The ASA (Advertising Standards Authority) received 23 complaints about the company, some of which originate from the campaign group FanFair Alliance and promoters Festival Republic and Kilimanjaro Live. Complaints referenced an advertisement which they did not believe made clear the additional fees and charges that customers would have to pay to receive tickets.
The complainants also took issue with the company’s use of the word ‘official’ in the adverts, as this, they thought, would mean people would think the company to be a primary ticket seller rather than a reseller.
The company’s use of the claim ‘100% guarantee’ in its advert for Ed Sheeran tour tickets also garnered complaints when it came to fruition that no customers with tickets bought from secondary sellers would be permitted into the concert. Because of the wording of the claim, it led people to believe that there was a 100% guarantee that they would be permitted into the concert.
“We welcome the clarification on all-in pricing, as it will help fans make accurate comparisons”
The company has already failed to send representation to a hearing on ticket abuse, and when questioned about it threatened to call the police on two MPs.
To read the full ASA ruling on Viagogo, click here.
Viagogo was the only one of the ‘big four’ secondary ticketing sites – the other three being StubHub, Seatwave and Get Me In! – not to fall into line after the ASA’s recent clampdown on drip pricing.

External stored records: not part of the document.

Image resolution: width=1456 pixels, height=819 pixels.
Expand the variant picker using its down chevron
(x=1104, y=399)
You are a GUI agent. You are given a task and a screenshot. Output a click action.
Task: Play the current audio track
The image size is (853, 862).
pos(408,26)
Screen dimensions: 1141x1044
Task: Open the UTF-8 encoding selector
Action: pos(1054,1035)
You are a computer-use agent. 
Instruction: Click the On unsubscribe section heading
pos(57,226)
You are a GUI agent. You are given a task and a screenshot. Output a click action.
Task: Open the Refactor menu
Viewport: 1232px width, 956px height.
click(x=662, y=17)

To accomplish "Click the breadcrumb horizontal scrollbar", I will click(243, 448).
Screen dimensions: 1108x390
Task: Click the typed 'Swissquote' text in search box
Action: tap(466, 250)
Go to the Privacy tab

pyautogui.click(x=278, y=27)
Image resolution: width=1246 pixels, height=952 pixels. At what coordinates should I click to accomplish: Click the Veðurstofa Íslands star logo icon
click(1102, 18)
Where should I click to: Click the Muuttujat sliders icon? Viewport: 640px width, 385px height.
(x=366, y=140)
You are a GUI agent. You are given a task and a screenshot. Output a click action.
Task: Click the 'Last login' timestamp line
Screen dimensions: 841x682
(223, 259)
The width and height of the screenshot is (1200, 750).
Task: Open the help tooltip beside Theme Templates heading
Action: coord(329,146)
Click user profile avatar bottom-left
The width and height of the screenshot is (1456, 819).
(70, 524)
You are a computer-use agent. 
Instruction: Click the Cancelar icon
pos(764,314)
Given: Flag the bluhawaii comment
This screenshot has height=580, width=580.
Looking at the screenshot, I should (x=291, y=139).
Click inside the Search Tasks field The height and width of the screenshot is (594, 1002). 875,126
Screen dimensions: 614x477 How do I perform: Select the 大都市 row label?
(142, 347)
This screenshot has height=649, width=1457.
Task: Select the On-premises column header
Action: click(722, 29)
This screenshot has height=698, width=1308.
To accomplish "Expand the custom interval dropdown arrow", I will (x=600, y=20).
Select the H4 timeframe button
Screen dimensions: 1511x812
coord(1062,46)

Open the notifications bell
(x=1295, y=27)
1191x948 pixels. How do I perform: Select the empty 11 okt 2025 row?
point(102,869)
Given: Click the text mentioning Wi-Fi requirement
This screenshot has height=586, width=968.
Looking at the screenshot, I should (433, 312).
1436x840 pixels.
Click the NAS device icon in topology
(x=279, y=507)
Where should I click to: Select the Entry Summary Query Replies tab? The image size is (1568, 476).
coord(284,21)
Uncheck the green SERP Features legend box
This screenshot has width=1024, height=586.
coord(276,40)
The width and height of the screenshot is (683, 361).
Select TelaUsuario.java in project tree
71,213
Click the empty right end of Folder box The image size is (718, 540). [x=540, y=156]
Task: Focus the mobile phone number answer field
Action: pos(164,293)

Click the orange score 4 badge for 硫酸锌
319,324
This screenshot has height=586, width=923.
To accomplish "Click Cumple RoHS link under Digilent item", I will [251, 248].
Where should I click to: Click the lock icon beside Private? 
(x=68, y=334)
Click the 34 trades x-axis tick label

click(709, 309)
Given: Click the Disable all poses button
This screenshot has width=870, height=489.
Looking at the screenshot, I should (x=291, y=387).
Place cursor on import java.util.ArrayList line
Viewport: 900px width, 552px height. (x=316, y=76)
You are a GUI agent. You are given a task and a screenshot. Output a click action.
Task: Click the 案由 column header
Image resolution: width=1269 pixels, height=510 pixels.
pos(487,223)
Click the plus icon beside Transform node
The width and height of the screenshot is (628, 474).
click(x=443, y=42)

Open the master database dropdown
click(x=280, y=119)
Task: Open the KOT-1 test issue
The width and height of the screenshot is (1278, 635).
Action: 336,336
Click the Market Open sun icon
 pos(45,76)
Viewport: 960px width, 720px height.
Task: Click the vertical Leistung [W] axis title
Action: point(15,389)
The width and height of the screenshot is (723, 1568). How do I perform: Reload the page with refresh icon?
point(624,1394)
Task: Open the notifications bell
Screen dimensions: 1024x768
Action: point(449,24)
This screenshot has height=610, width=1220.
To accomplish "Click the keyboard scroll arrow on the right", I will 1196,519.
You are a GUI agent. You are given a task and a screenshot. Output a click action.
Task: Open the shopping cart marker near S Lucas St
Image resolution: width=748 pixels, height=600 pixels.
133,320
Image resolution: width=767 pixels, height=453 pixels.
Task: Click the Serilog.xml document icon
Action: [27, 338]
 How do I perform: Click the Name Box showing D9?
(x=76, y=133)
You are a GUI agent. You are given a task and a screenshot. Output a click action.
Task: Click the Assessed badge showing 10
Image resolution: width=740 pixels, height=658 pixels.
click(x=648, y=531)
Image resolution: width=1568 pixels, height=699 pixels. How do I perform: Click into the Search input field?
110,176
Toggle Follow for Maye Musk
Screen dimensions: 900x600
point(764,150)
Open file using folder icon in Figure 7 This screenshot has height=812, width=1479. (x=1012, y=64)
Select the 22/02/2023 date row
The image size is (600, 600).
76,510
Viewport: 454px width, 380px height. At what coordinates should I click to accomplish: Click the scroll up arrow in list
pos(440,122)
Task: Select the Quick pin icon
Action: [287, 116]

Wayne Grierson, StubHub’s UK country manager, says: “StubHub is a fan first company and we want to ensure that we deliver the right experience and transparency for the customer. This is why we welcome the clarification on all-in pricing, as it will help fans make accurate comparisons.
“We hope this experience will be consistent across all ticket websites, regardless of whether a fan is buying primary or resale tickets.”